A few weeks ago i attended two conferences on how young people use the internet and the risks and opportunities involved. Both were fantastic experiences and i not only enjoyed attending the conferences and hearing from young people and practitioners around the country but also presenting to such fantastic audiences.
Munch, Poke, Ping
The first conference, “Munch Poke Ping”, was hosted by Stephen Carrick-Davies and was something i had been looking forward to for a long time given that the subject matter was so intertwined with my own experiences and work. Originally i had asked Stephen, who i met through Katie Bacon of Online Youth Outreach, if i could attend. This led to me not only attending but also presenting at the conference about my own experiences of using the internet as a therapeutic tool, the positive power of peer support and the work i am doing currently with YoungMinds and MyHealthLondon.
The conference was attended by professionals working with children and young people from a variety of perspectives including teachers, support workers, youth workers, psychologists and others and the line up on the stage was just as varied as the audience itself.
Among the line up were speakers from PRUs including pupils, staff and a headteacher as well as Online Youth Outreach, Blackberry and Dr.Richard Graham who works with young people with technology addictions.

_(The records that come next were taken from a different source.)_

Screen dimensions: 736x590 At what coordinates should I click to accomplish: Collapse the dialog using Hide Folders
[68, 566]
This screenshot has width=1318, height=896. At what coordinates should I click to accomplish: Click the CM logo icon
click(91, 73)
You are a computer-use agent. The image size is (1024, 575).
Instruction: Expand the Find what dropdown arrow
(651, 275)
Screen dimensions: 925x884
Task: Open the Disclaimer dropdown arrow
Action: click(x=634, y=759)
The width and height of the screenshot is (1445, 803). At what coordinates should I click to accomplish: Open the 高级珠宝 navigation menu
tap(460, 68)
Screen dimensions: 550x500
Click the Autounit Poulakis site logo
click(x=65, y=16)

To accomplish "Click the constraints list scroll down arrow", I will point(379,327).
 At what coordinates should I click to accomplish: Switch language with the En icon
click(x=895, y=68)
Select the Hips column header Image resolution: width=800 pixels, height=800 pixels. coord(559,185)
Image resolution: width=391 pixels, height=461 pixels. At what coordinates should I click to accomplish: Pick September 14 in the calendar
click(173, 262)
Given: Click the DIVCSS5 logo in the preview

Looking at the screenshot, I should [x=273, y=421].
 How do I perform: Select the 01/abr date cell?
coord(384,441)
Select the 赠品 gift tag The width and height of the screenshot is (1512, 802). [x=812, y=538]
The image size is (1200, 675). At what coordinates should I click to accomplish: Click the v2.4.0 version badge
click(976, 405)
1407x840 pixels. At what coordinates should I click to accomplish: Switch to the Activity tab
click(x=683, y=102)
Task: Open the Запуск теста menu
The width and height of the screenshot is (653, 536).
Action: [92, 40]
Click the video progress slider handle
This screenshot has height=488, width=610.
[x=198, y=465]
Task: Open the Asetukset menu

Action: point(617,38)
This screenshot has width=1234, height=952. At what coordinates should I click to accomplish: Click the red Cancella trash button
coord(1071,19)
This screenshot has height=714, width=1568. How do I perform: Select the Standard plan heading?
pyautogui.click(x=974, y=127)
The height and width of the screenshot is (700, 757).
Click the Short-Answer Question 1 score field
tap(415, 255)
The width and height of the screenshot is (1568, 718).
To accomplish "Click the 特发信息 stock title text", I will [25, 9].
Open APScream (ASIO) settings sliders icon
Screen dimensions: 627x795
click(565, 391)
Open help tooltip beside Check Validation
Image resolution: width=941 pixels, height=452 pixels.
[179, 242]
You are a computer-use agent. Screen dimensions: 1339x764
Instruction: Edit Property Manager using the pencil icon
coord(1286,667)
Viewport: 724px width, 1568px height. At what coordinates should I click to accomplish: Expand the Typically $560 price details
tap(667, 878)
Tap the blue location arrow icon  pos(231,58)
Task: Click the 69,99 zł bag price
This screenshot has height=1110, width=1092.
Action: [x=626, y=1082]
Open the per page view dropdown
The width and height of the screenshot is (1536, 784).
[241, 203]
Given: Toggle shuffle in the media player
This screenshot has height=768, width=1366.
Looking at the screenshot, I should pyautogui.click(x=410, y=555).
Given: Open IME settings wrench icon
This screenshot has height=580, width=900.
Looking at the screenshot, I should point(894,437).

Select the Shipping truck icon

Although i am well versed in public speaking this event, for me, was a little daunting as it was my first foray into speaking as a professional and not just a “young person” or “service user” (the labels normally attributed to me). However as soon as i had a microphone in front of me i was fine! (Something that i imagine would shock those who went to school with me where i was known for being quiet and anything but happy about standing up in front of large groups of people).
After a somewhat dark session in the morning looking at grooming i spoke about the positive effect of the internet and how i believe it has helped me and helped me help others over the years. I did this through talking about my own experiences of mental illness and using and running support groups and forums online. I wanted to stress that not everything that happens on the internet is bad or untoward and that actually thousands of young people are helped every day by the peer support they receive online.
I have noticed that professionals, when considering young people and their internet use (especially “vulnerable” young people), find it very hard to see beyond one thing. Risk.
This means that projects are often slowed down or more likely not even considered, I hear a lot of fear and dismissal of service user involvement and participation let alone the concept of peer support within this.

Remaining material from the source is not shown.